**目的**
アンテナ共振周波数の調整を説明した文章のうち、「図2中の電圧検知回路151 ,152 では、同図に示すように、リーダ/ライタと密着状態に近い距離hL」を含む語句で始まり「の処理内容について説明する。」で終わる部分を、一字も変えずに書き写す。

**提示文**

"""

図2中の電圧検知回路151 ,152 では、同図に示すように、リーダ/ライタと密着状態に近い距離hL に対応する受信電圧rvが閾値電圧V1 として設定され、また、リーダ/ライタとの距離が最低限必要な通信距離hH に対応する受信電圧rvが閾値電圧V2 として設定されている。
【0033】
図4、図5及び図6は、アンテナ共振周波数調整回路18による送受信アンテナ11の共振周波数の切替え動作を説明する図である。
これらの図を参照して、この形態の携帯端末装置に用いられるアンテナ共振周波数調整方法の処理内容について説明する。
この携帯端末装置では、電圧検知処理で、電圧検知回路151 により、受信電圧rvが閾値電圧V1 と比較され、同受信電圧rvが同閾値電圧V1 よりも大きいとき、アクティブモードの受信電圧判定信号vd1 が出力される(第1の電圧検知処理)。また、電圧検知回路152 により、受信電圧rvが閾値電圧V2 と比較され、同受信電圧rvが同閾値電圧V2 よりも大きいとき、アクティブモードの受信電圧判定信号vd2 が出力される(第2の電圧検知処理)。
【0034】
デコード処理で、デコーダ171 により、周波数帯域記録レジスタ16から出力される帯域情報信号fiが第1の帯域fL を示し、かつ、受信電圧判定信号vd1 がアクティブモードのとき、送受信アンテナ11の共振周波数を第1の帯域fL から第3の帯域fM に移動するための共振周波数制御信号ct1 が出力される(第1のデコード処理)。また、デコーダ172 により、帯域情報信号fiが第2の帯域fH を示し、かつ、受信電圧判定信号vd2 がアクティブモードのとき、送受信アンテナ11の共振周波数を第2の帯域fH から第3の帯域fM に移動するための共振周波数制御信号ct2 が出力される(第2のデコード処理)。
【0035】
共振周波数切替え処理で、アンテナ共振周波数調整回路18により、デコーダ171 から出力された共振周波数制御信号ct1 に基づいて、送受信アンテナ11の共振周波数が第1の帯域fL から第3の帯域fM に移動される一方、デコーダ172 から出力された共振周波数制御信号ct2 に基づいて、送受信アンテナ11の共振周波数が第2の帯域fH から第3の帯域fM に移動される。

"""

**提供資料**
"""

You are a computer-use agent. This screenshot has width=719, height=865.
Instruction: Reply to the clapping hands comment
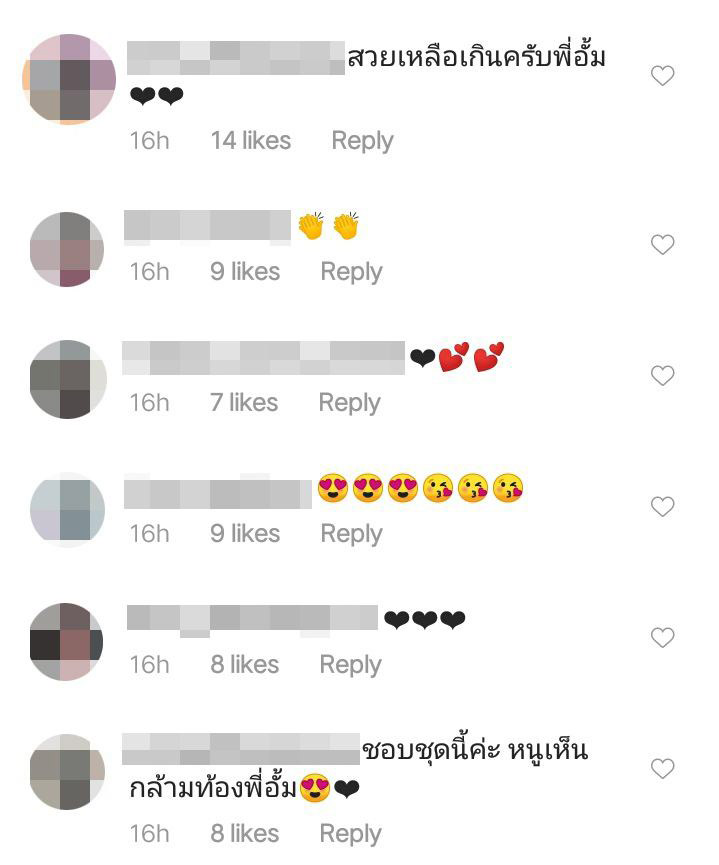[x=351, y=273]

"""

**想定解答**
図2中の電圧検知回路151 ,152 では、同図に示すように、リーダ/ライタと密着状態に近い距離hL に対応する受信電圧rvが閾値電圧V1 として設定され、また、リーダ/ライタとの距離が最低限必要な通信距離hH に対応する受信電圧rvが閾値電圧V2 として設定されている。
【0033】
図4、図5及び図6は、アンテナ共振周波数調整回路18による送受信アンテナ11の共振周波数の切替え動作を説明する図である。
これらの図を参照して、この形態の携帯端末装置に用いられるアンテナ共振周波数調整方法の処理内容について説明する。